1. 45
  1.  

  2. 43

    I would guess that a very substantial proportion of the people who read Lobsters have heard of Timsort.

    1. 22

      That, and TimSort really only makes sense in certain situations:

      • Comparisons have to be extremely expensive. Think dynamic dispatch. This is because TimSort itself performs a bunch of branches and integer comparisons to keep track of galloping scores and the stack invariant.

      • You need a stable sort. If you don’t need a stable sort, pattern defeating quicksort will probably do better.

      1. 11

        Quicksort is the Achilles of sorting algorithms: unbeatably fast, easy to implement, in-place; but with the vulnerable heel of bad worst-case performance (the worst case being pre-sorted data in the naïve implementation) and instability.

        1. 5

          There’s a fairly easy fix to that, called introsort: start with quicksort, but bail out to a guaranteed O(n log n) sort like heapsort if it takes too long. In the bail-out case, you lose constant-factor performance compared to if you had used heapsort in the first place, but you avoid quicksort’s O(n^2) worst case, while still getting its good performance in non-pathological cases. It’s used in practice in .NET and some C++ STL implementations.

          1. 3

            Quicksort -> Heapsort is method I used. It worked fine in practice. I love solutions like that. Another, unrelated one was sklogic’s trick of using a fast, dumb parser first to see if it’s correct. If it wasn’t, he switched to one that made error messages easier.

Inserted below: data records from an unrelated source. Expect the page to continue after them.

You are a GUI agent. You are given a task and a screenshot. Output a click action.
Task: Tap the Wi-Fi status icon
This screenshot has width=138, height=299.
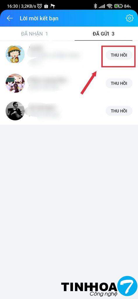coord(110,6)
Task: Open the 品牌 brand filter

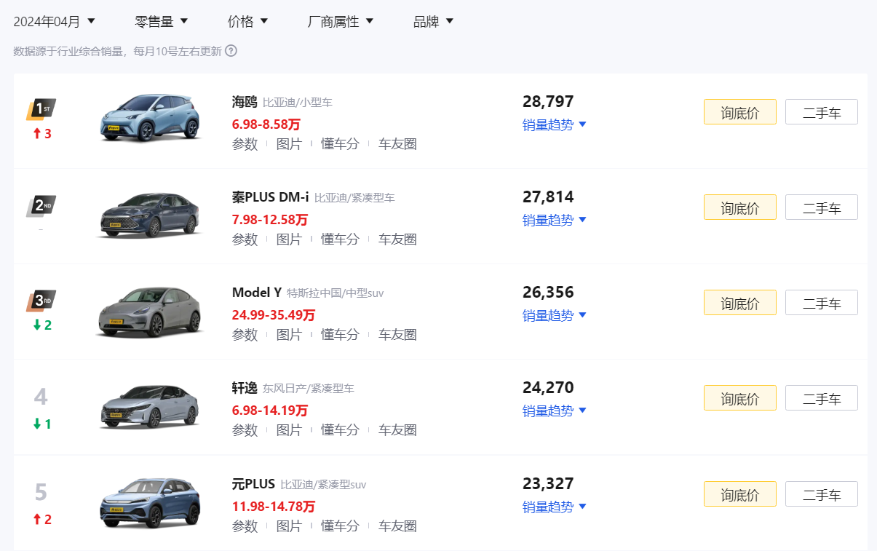Action: point(433,21)
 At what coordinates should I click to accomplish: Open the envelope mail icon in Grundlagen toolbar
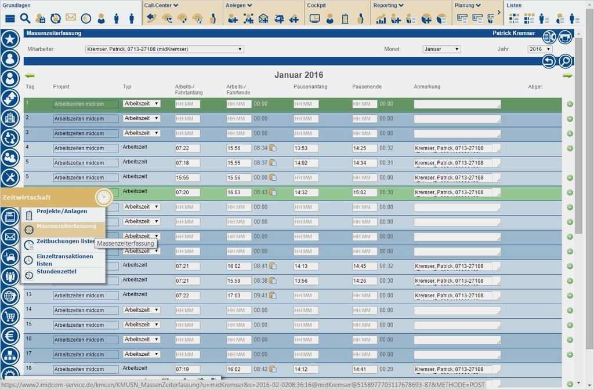point(70,17)
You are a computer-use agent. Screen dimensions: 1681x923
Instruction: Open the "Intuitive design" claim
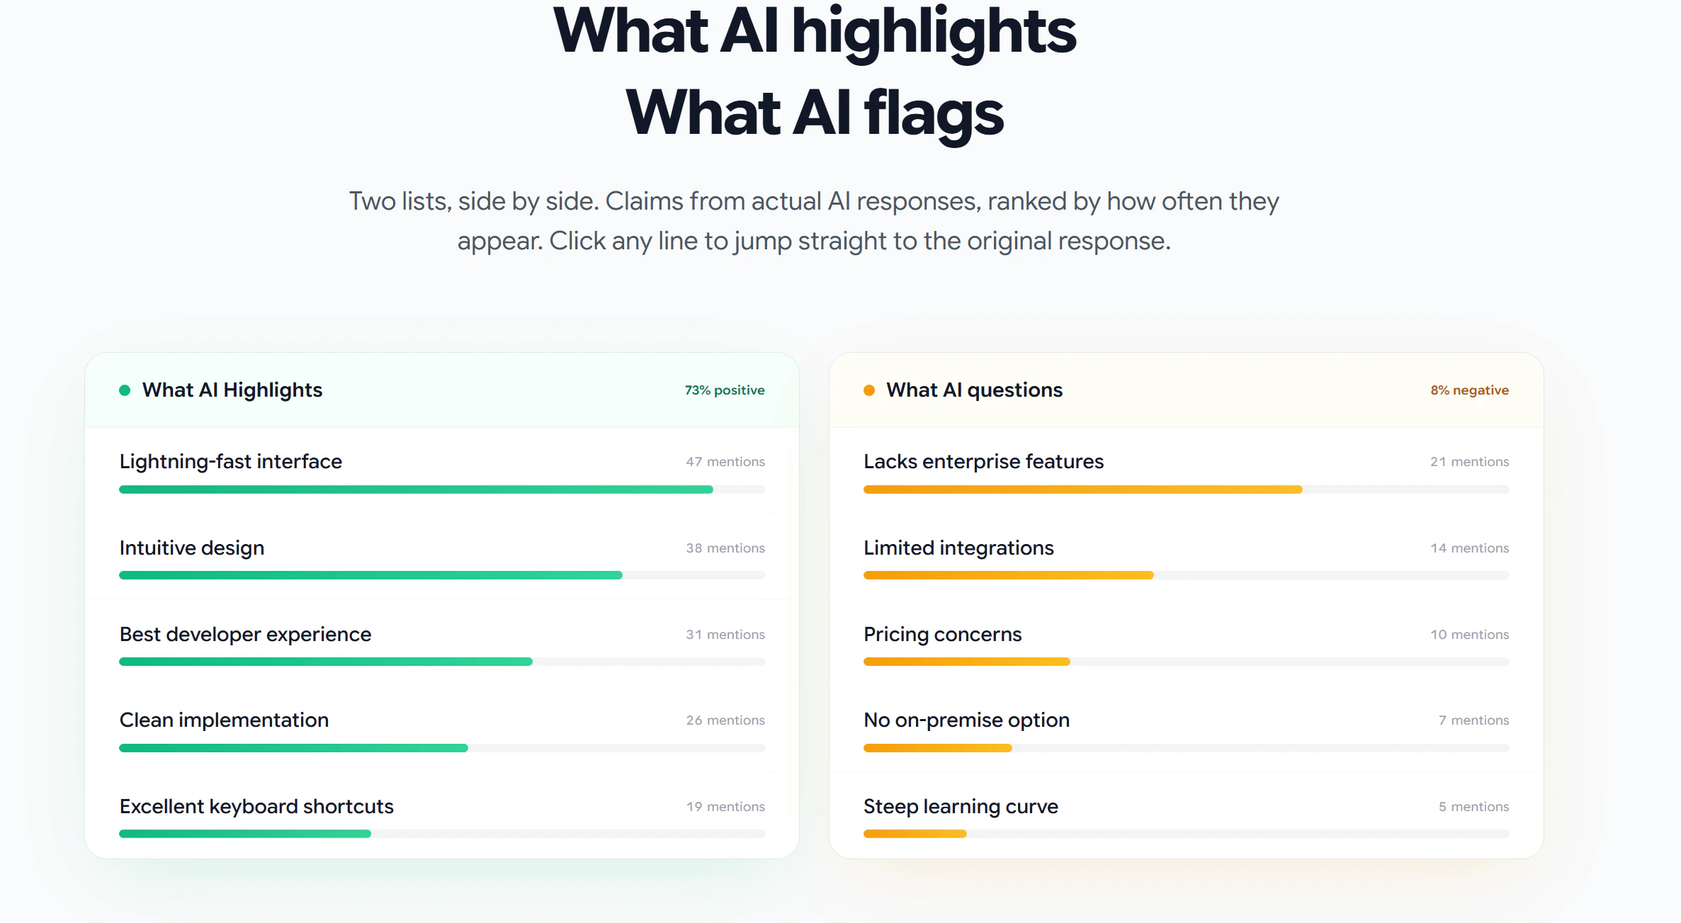click(x=192, y=548)
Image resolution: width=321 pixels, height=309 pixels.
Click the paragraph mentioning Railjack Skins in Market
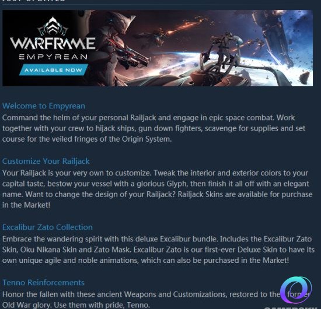[157, 189]
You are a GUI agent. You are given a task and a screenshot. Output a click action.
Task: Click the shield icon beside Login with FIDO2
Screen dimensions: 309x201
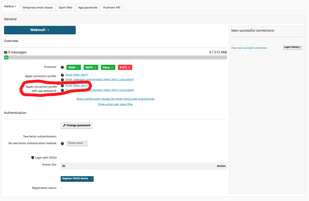pos(33,158)
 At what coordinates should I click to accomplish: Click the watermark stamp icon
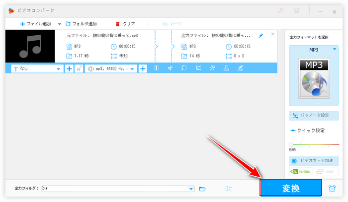(226, 69)
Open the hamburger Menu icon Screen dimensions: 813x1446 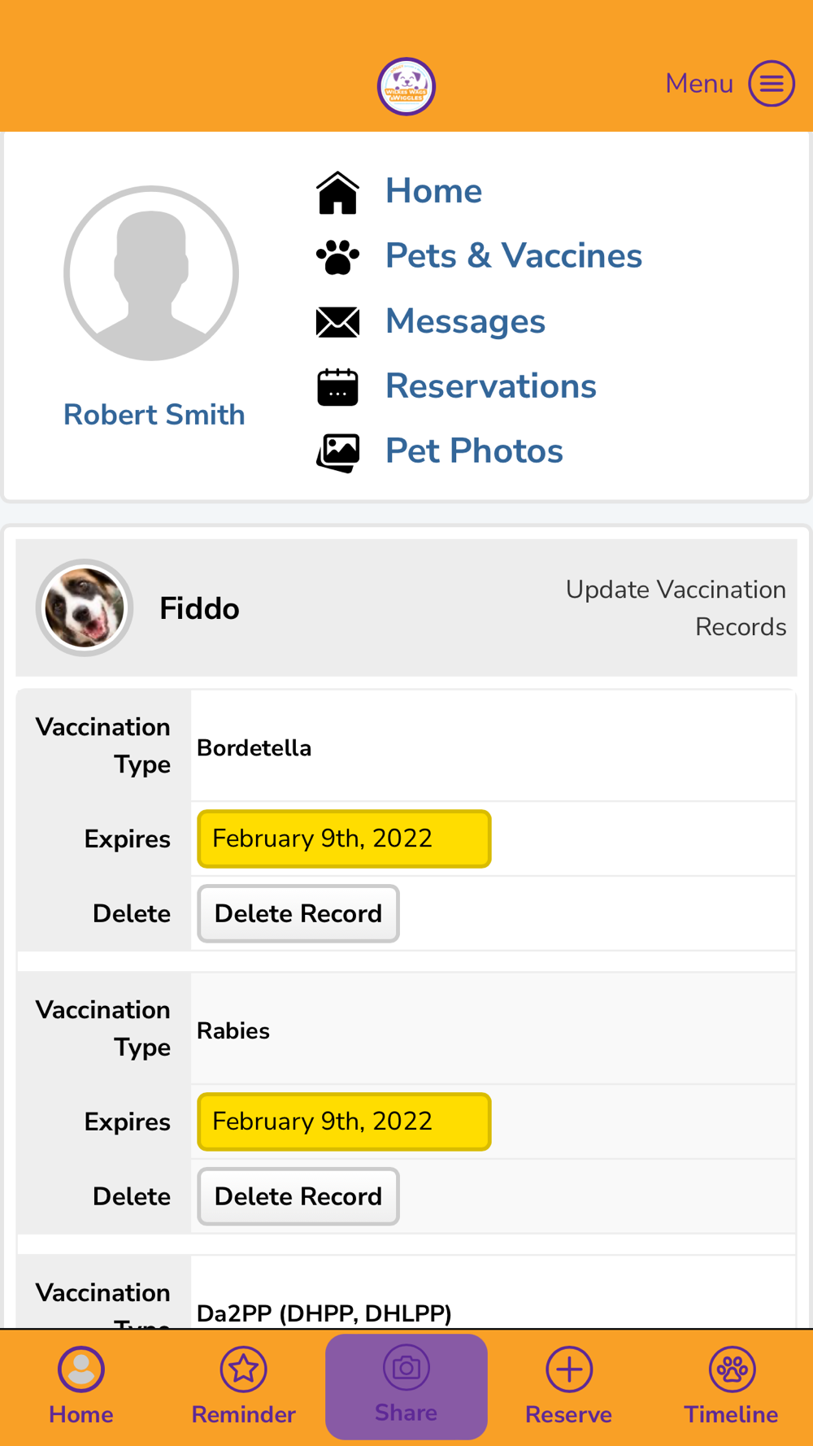pyautogui.click(x=771, y=83)
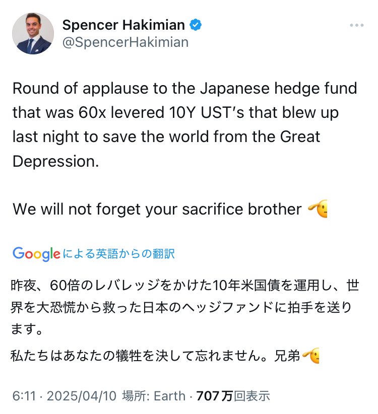Click the display name Spencer Hakimian
The image size is (378, 414).
click(x=124, y=25)
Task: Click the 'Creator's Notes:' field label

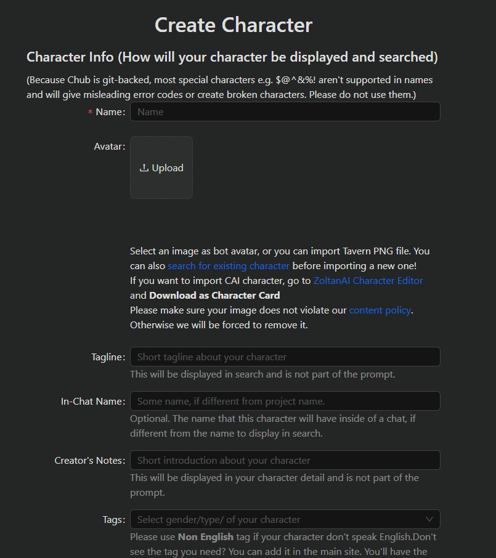Action: [x=90, y=461]
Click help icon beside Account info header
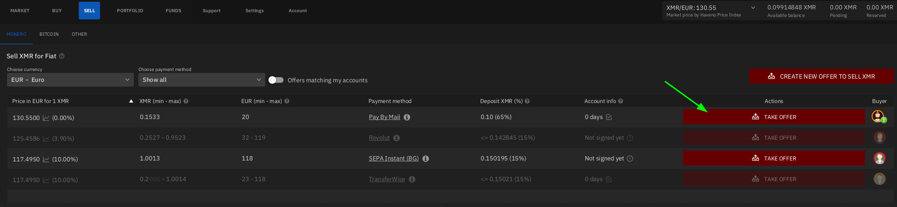The image size is (897, 207). pyautogui.click(x=621, y=101)
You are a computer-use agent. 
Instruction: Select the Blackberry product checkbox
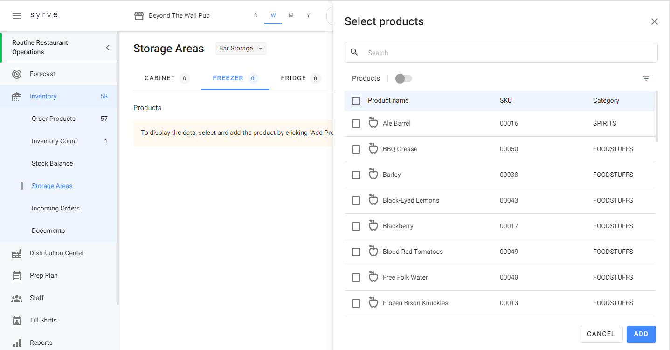coord(356,226)
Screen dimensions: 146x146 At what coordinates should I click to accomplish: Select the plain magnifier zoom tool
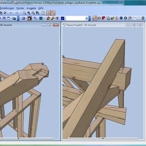[24, 13]
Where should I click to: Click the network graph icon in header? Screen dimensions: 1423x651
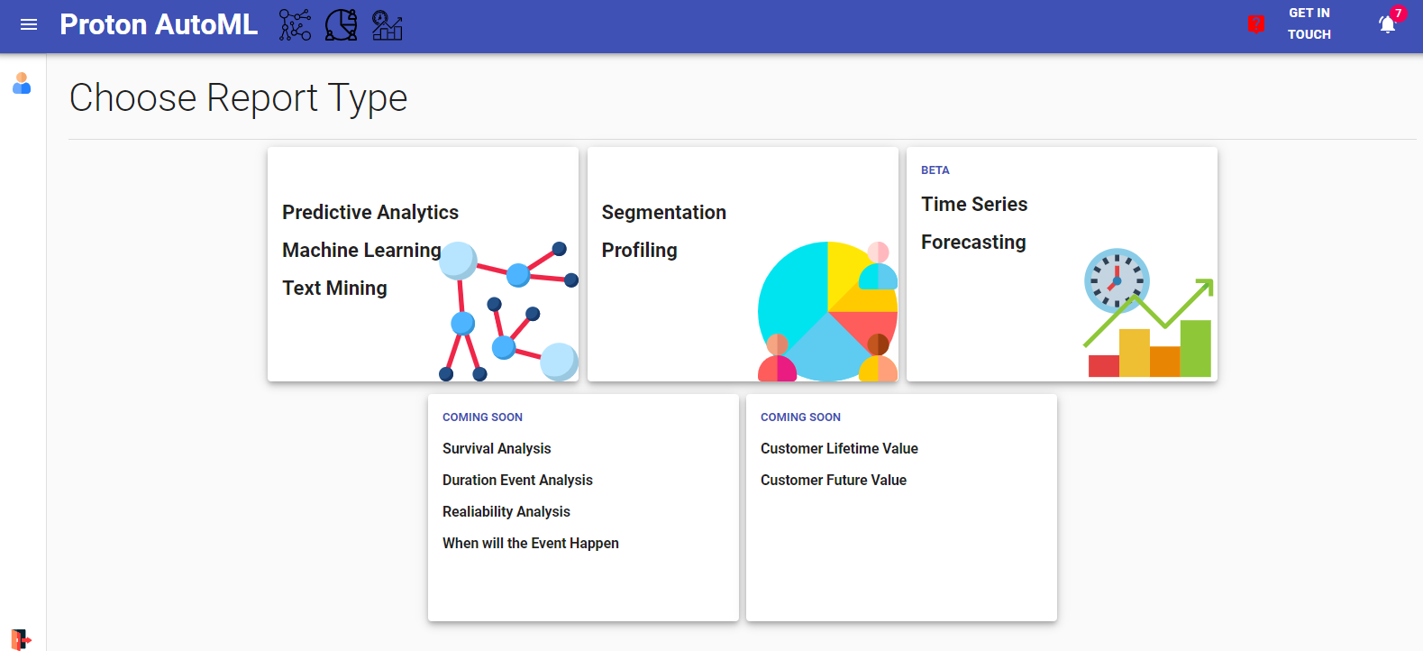(x=295, y=25)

            I bet there’s more of this stuff waiting to be found for situations where people are shoving every case into one algorithm.

        2. 4

          Comparisons have to be extremely expensive. Think dynamic dispatch.

          That explains why Python uses it as it’s standard sort.

          1. 9

            Yeah. That’s exactly why Python uses TimSort.

            More tellingly, where Rust uses an algorithm that’s related to TimSort for its stable sorting algorithm, they didn’t implement “galloping” because it’s not worth it. https://github.com/rust-lang/rust/blob/7130fc54e05e247f93c7ecc2d10f56b314c97831/src/liballoc/slice.rs#L917

        3. 10

          I consider myself relatively knowledgeable about many different topics of CS and had not heard of Timsort until this article. What’s the point of your comment? That the article is not worth posting as you presume that it is widely known?

          1. 4

            The point is that the title of the article, and of this submission, is inaccurate. I would call the title clickbait because for most readers, the article doesn’t deliver what it promises – a sorting algorithm “you’ve” never heard of. I think the article itself is fine; it’s just the title that is a lie.

            1. 5

              That seems to be a really low-value comment. For whom is the remark actually intended? For other crustaceans to look at, nod and agree, thinking, “yes, I too possess the superior knowledge”? Does every submission with a title that invokes “you” need to be correct and ‘deliver on its promise’ for all possible “you”s? C’mon.

              1. 4

                Yes, I suppose jgb could have been more explicit in why they brought up their guess. (I wrote an explanation of my interpretation of the comment, not the original comment.)

                Does every submission with a title that invokes “you” need to be correct and ‘deliver on its promise’ for all possible “you”s?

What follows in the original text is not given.